> **Set task A**
In the St. Francis of Assisi parish history, how many families did the parish have in the 1960s?
> **Set task B**
Repeat a portion of the St. Francis of Assisi parish history word for word, beginning at the words "While St. Francis" and stopping after "the changing city.".

While St. Francis of Assisi would see its development muted by the
economic uncertainty of the 1930s, like many other institutions it
rebounded in response to the baby boom and outward migration from the core
of cities that followed the war. While families moving from the
rowhomes of East Baltimore to what were considered wide open spaces in the
Northeast spurred the start of the parish, in the late 1940s veterans came
home to marry, and start families. They needed a place to worship, and then
to educate their children in the Catholic tradition. Those forces would
spur two crucial construction projects at St. Francis of Assisi in the
early 1950s. Four decades later, an expansion to its school would serve as
a statement of commitment that was uncommon in a time when others were
leaving the changing city.
The participation in the life of the parish for some,
like Doerfler, would come in fits and starts from the 1930s into the 21st
century. For others, like Petr, their involvement remains unbroken despite
moving away to another part of town. Others would leave the parish and
return, or, like the Wuests, be drawn to it later in their lives. Most
would marvel at the growth experienced by St. Francis of Assisi, as
it developed from a hastily conceived afterthought to one that had over 900
families in the 1960s. As the city’s population decreased, the number
of registered families dipped below 600, still a grand number when one
considers the parish’s fitful start in 1927.

> **Dataset entries**
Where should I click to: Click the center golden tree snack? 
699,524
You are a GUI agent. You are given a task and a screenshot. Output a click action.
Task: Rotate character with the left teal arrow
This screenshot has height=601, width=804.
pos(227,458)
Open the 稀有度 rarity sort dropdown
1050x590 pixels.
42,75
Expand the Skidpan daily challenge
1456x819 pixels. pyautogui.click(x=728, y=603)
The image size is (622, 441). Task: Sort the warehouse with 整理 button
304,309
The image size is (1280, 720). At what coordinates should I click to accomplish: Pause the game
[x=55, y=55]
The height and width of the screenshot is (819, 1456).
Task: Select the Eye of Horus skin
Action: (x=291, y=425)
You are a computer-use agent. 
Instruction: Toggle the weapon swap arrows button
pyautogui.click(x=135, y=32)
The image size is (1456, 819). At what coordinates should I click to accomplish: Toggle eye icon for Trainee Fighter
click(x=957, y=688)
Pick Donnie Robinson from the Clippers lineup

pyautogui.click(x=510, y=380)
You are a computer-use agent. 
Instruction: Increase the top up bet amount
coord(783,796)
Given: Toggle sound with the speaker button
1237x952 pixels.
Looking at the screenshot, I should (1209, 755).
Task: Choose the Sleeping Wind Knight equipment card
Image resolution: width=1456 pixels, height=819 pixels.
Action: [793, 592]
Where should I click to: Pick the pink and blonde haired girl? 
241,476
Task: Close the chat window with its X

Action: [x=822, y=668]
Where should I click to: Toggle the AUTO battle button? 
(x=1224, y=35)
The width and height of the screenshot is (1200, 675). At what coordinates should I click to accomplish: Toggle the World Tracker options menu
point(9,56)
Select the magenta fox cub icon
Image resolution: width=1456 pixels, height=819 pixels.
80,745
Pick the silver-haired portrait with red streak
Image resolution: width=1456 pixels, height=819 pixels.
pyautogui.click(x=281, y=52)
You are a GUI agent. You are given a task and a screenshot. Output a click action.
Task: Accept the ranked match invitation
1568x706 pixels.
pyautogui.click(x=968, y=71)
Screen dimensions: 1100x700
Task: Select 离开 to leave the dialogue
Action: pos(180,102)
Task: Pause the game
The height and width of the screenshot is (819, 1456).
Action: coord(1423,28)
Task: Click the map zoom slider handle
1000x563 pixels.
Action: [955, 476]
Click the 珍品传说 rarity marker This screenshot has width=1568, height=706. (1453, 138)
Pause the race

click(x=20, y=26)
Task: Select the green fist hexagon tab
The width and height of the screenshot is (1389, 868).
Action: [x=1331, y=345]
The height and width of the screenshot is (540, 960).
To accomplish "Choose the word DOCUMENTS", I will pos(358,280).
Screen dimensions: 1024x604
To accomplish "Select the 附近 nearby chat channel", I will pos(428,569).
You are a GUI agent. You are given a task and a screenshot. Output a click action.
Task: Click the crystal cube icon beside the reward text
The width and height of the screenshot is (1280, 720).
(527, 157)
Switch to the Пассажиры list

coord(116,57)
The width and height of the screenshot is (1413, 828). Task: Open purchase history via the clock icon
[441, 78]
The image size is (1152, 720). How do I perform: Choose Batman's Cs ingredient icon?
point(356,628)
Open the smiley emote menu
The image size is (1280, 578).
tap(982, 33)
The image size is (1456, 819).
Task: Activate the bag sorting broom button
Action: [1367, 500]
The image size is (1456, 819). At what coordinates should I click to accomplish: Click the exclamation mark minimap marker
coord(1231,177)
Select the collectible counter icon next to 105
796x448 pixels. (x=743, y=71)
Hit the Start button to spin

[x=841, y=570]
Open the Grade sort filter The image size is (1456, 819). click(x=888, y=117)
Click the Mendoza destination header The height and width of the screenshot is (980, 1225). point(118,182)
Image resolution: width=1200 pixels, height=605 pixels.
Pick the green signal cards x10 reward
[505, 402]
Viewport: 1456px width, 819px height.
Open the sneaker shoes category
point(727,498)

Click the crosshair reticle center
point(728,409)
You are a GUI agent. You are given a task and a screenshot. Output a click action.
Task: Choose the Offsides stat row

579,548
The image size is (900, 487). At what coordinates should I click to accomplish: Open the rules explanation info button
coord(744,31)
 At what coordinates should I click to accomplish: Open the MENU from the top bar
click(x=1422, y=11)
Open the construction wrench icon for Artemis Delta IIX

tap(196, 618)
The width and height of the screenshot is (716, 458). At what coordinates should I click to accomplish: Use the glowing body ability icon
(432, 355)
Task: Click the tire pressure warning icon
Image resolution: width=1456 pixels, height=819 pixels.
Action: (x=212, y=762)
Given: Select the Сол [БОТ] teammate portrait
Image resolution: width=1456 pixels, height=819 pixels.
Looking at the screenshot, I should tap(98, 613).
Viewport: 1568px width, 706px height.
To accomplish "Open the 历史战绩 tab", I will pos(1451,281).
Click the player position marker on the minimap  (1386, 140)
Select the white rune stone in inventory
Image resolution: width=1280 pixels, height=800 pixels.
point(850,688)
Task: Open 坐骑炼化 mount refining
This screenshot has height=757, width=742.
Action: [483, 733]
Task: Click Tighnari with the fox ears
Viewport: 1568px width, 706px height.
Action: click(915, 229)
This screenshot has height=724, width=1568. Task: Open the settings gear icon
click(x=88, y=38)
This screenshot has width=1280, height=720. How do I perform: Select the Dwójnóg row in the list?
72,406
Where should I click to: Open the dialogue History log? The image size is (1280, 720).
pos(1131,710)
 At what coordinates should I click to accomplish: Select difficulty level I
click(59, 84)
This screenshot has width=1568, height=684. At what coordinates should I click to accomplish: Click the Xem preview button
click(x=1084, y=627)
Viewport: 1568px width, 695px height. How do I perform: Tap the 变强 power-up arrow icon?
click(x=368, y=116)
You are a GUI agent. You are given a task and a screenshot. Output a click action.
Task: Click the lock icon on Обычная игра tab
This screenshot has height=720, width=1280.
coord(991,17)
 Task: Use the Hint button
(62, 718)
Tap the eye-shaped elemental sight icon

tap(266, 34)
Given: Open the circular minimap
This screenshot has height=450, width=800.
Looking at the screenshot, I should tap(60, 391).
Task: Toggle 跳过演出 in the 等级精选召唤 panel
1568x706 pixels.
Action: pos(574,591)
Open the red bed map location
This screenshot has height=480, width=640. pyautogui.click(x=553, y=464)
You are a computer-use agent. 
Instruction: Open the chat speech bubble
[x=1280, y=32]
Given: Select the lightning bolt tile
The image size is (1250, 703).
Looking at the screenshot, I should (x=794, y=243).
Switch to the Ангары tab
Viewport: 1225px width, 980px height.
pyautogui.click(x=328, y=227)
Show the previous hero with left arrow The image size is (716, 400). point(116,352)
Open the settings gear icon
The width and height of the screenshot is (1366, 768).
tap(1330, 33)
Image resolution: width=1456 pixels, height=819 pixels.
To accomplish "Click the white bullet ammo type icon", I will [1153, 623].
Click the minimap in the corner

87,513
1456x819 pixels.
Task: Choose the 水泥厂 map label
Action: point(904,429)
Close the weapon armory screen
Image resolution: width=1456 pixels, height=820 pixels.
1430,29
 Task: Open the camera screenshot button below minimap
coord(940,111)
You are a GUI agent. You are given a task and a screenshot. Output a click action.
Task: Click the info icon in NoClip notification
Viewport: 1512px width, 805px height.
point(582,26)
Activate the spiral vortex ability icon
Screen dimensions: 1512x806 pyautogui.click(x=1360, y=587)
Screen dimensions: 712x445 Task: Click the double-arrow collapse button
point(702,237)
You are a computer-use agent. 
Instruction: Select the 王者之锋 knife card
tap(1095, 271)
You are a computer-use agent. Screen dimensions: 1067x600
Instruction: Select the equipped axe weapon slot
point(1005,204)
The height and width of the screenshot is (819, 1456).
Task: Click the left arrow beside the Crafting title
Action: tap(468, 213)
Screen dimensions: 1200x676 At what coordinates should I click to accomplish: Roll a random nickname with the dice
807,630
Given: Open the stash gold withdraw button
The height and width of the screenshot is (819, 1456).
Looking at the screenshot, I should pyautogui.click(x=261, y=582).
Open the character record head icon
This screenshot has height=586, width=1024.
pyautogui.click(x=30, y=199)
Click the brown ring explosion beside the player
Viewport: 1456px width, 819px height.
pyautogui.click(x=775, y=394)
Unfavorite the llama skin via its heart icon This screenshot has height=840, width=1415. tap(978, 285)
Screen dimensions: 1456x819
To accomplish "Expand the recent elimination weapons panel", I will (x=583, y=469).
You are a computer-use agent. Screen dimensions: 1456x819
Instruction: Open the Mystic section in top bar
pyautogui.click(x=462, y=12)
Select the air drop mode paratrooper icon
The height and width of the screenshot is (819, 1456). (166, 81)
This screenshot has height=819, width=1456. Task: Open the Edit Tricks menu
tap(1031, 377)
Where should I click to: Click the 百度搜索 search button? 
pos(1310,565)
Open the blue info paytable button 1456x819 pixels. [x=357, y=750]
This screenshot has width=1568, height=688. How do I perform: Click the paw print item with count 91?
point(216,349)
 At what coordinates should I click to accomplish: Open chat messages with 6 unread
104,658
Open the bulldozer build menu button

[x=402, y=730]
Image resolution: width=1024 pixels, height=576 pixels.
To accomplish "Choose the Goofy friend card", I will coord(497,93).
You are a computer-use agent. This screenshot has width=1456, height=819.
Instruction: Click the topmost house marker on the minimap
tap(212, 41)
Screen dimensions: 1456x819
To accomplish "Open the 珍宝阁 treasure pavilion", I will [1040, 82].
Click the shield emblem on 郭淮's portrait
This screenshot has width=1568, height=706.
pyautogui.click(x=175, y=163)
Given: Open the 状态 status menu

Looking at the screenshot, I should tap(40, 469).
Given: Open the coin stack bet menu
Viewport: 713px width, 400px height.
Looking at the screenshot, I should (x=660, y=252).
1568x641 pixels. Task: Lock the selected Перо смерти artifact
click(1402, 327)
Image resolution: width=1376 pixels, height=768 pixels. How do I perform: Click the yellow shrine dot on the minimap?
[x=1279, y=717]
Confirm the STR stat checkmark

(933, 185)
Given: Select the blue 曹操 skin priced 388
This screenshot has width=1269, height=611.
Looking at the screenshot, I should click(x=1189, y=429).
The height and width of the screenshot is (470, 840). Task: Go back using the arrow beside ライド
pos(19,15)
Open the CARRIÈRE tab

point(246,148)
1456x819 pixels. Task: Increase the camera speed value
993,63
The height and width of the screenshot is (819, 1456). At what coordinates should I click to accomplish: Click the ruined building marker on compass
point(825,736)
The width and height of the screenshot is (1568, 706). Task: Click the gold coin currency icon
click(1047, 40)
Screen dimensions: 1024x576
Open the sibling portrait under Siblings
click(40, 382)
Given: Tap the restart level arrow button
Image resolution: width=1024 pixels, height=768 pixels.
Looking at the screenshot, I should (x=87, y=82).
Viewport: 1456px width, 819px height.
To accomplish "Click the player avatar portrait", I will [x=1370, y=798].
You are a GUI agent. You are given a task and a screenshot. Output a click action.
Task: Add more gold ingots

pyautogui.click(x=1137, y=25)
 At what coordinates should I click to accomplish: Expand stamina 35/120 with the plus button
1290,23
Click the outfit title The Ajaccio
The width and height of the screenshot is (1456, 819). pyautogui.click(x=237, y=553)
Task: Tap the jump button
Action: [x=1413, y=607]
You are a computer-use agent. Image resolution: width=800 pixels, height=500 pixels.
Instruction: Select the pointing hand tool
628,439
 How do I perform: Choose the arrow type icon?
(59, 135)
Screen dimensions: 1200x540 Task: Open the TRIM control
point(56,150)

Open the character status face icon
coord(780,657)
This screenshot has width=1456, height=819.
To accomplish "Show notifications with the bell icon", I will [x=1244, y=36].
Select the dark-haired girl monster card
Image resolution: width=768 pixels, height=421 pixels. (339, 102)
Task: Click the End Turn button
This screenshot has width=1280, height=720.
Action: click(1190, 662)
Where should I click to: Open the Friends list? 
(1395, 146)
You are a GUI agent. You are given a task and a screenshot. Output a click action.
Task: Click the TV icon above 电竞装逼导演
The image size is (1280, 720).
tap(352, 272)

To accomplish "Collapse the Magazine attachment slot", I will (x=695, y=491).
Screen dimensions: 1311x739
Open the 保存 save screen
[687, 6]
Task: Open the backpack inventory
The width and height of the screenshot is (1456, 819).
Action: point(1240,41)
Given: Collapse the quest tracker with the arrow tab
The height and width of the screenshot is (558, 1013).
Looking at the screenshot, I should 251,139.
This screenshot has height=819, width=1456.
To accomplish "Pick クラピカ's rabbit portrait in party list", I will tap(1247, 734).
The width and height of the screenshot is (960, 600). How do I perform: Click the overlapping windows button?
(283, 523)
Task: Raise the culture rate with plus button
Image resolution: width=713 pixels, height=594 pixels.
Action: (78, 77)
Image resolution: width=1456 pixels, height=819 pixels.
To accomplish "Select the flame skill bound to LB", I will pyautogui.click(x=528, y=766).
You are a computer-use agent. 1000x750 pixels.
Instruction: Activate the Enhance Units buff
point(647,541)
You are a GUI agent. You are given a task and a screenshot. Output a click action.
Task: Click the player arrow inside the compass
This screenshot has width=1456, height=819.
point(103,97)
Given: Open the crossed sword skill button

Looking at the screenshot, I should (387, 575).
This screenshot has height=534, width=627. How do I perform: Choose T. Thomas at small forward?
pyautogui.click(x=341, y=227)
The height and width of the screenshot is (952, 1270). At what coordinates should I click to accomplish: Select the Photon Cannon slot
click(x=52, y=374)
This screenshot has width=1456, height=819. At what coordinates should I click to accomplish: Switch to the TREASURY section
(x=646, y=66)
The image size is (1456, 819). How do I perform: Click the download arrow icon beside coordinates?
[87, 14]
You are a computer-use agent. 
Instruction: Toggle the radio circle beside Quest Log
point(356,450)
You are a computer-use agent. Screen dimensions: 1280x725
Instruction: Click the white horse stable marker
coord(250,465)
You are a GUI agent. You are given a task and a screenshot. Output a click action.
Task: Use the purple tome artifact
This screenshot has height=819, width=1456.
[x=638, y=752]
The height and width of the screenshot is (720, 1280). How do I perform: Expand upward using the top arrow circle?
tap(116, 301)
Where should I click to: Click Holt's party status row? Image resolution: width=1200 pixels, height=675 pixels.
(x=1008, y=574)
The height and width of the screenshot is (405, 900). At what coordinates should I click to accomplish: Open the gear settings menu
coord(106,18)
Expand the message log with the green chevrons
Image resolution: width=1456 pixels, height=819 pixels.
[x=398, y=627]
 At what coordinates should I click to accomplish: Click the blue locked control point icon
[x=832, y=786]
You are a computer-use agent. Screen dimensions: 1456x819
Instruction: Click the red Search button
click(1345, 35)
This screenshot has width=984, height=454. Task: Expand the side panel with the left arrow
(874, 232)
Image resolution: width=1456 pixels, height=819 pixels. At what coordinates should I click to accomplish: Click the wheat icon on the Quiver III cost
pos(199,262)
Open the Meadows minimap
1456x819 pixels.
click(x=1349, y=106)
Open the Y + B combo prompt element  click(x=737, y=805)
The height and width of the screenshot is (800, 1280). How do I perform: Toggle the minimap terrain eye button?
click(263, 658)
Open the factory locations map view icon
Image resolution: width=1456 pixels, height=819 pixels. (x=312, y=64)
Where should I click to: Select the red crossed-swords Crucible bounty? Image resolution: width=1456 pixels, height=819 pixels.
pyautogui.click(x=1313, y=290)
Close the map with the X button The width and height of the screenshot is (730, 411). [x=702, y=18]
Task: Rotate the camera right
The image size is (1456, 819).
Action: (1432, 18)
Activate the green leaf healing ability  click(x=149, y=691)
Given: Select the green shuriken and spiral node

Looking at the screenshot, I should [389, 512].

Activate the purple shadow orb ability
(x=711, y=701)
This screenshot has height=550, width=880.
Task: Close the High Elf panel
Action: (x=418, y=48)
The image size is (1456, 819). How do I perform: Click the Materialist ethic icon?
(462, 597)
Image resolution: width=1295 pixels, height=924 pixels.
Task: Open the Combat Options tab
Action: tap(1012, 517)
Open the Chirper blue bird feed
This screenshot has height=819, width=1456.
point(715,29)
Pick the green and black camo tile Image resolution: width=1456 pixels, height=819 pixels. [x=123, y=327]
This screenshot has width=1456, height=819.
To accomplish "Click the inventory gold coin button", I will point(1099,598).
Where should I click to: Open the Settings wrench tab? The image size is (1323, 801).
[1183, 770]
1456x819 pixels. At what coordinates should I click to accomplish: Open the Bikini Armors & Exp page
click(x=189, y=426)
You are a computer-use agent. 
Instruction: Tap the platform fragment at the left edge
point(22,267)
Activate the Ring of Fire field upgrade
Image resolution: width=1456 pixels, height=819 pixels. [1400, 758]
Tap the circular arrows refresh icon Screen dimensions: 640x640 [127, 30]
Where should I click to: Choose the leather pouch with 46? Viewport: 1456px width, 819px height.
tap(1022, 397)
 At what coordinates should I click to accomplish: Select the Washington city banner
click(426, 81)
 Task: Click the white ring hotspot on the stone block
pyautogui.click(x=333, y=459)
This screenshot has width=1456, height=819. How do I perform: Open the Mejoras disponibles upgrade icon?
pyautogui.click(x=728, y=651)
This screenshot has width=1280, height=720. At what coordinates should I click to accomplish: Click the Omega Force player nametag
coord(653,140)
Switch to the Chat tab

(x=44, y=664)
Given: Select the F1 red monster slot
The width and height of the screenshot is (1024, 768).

> **Task solution A**
Over 900 families.

> **Task solution B**
While St. Francis of Assisi would see its development muted by the
economic uncertainty of the 1930s, like many other institutions it
rebounded in response to the baby boom and outward migration from the core
of cities that followed the war. While families moving from the
rowhomes of East Baltimore to what were considered wide open spaces in the
Northeast spurred the start of the parish, in the late 1940s veterans came
home to marry, and start families. They needed a place to worship, and then
to educate their children in the Catholic tradition. Those forces would
spur two crucial construction projects at St. Francis of Assisi in the
early 1950s. Four decades later, an expansion to its school would serve as
a statement of commitment that was uncommon in a time when others were
leaving the changing city.